The extensive amount of various empirical evidence as a result of triangulated data from different sources, different inquiry methods, and different analysis methods provides a comprehensive basis for adapting the coherence of the skills’ set, task pool, and Q matrix. As expected each single Q matrix is unique. The empirical result that a matched Q matrix model is the best proxy for describing apprentices’ underlying cognitive processes while solving each IP task confirmed the expectation that no source and no method is without limitations and that every different source and method delivers a unique contribution within the process of specifying a sounded Q matrix. Results of the Q matrix pattern matching shows that researchers, as well as experts in the field, overall rated more skills as necessary, as this could be found within the coding process of think-aloud study transcripts. With regard to empirical evaluation of these four single Q matrix models (Q-I, Q-ERC, Q-ATAC, Q-ATAS), models based on apprentices’ think-aloud studies usually show better model fit values than researchers’/experts’ Q matrix models. This underlies the special emphasis of the think-aloud method of target group respondents to understand underlying cognitive processes while solving tasks.

Obviously qualitative data of think-aloud studies are very helpful their quantifying can lead to a loss of information. Furthermore, decisions about cut-off points, such as 80% of the experts have to be agreed in their rating of a skill to task assignment, or 50% of the apprentices have to mention a skill for that skill to be considered necessary and be assigned to a task, are usually accompanied by reductions.
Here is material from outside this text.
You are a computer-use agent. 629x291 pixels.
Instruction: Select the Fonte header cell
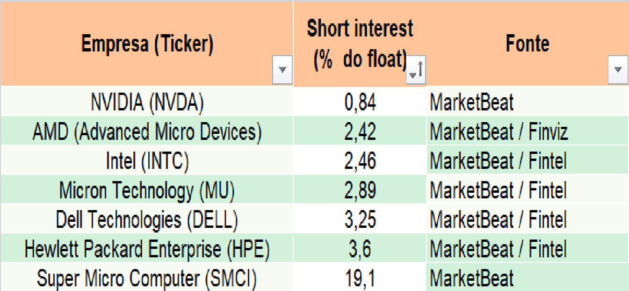tap(527, 44)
Summing up, the results indicate that I have succeeded in developing a decisive prerequisite of a diagnostic assessment (the best fitting Q matrix model as best proxy representing apprentices’ cognitive processes when solving IP tasks) which can enable (in a subsequent step) the measurement of the complex construct of IP competence on a much more fine-grained level than has been the case up until now. This means that by using this assessment in combination with the cognitive processes—described within the Q matrix—it will be possible to diagnose apprentices’ strengths and weaknesses concerning the seven intrapreneurship skills: “REC”—recognize IP opportunities and problems, “ANAL”—analyse IP situations and problems, “IDEA”—create IP ideas, “SEQU”—sequence resources and aspects, “TOOL”—use economic tools, “INFO + TERM”—search for relevant information and use economic terms, and “DEF + REC”—introduce, defend and reflect an IP project. This improved quality of diagnostic information can help apprentices to reflect their own performance progress, teachers and trainers to prepare individualized instruction and coaching, instructional design scientists to understand learning in the domain of IP on a deeper level, and politicians to fund and monitor intra-/entrepreneurship activities in a more effective way. E.g. the validated knowledge on cognitive processes by solving the typical intrapreneurship activity of creating a GANTT-chart (see Fig. 2)—specified within the Q matrix—enables teachers to understand apprentices’ cognitions and therefore to develop differentiating instructional concepts on a more effective way.

In the next step of the research project, the outcomes of the CDM DINA on intrapreneurship competence are presented and interpreted in terms of their potential to promote individual learning and performance processes (Bley and George, in press).